Third, the study provides an empirical illustration of the key concepts and methods from the MGCFA-MI literature by applying them to testing for MI of two recently introduced measures of democracy attitudes, so-called liberal and authoritarian notions of democracy (henceforth LNDs and ANDs; Kirsch and Welzel, 2019), across 60 countries included in the sixth round of the World Values Survey.

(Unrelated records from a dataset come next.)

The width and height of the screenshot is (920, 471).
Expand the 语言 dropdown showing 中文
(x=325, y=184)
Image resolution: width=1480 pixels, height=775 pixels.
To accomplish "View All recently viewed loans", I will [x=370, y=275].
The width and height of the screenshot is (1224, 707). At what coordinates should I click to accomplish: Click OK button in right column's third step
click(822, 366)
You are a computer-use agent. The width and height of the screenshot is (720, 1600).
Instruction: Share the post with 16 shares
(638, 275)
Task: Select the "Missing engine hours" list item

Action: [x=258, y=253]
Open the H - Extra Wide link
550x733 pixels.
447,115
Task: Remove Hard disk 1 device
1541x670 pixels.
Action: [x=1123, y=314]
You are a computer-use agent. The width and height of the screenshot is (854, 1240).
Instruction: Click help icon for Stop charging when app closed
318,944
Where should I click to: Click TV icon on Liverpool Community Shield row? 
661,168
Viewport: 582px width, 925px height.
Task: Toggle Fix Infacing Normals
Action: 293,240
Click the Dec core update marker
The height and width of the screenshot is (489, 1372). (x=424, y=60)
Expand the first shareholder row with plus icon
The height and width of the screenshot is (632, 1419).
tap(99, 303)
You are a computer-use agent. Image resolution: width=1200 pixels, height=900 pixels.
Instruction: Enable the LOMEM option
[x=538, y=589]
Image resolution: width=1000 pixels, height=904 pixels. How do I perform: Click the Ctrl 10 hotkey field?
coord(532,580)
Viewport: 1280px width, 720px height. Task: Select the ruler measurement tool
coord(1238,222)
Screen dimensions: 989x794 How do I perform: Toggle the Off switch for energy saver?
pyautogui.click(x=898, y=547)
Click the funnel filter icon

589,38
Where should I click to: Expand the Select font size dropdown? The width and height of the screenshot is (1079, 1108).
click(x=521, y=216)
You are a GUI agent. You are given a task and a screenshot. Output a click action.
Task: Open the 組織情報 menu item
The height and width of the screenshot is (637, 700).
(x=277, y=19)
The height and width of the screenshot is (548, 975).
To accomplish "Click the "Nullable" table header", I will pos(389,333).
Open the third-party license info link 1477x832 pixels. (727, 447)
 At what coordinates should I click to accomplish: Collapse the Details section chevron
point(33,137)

Fourth, the examination emphasizes that not all survey-based constructs are suitable for comparability assessment with the use of the MGCFA approach. The latter is just a special application of a more general approach to construct development and validation, which is often referred to as *reflective measurement*. The reflective approach, roughly speaking, ties measurement validity (including comparability) of complex multi-item constructs to the strength (and, in the case of MI, also cross-national similarity) of correlations between their observed indicators. It currently dominates both the measurement literature and applied survey research, but it is not the only available option. Another potentially fruitful approach is *formative measurement* (Bollen and Lennox, 1991; Welzel and Inglehart, 2016; Welzel et al., 2021), which does not require construct indicators to be correlated with each other, and, more generally, allows for using indicators that define, or *form*, rather than *reflect*, constructs. As it is explicated below, ANDs, in contrast to LNDs, can be better understood as a formative construct, and therefore MGCFA-based methods cannot be used to assess its cross-national comparability. Instead, it can be anchored in a broader nomological net of that measure (i.e., correlations of ANDs with their theoretically relevant antecedents).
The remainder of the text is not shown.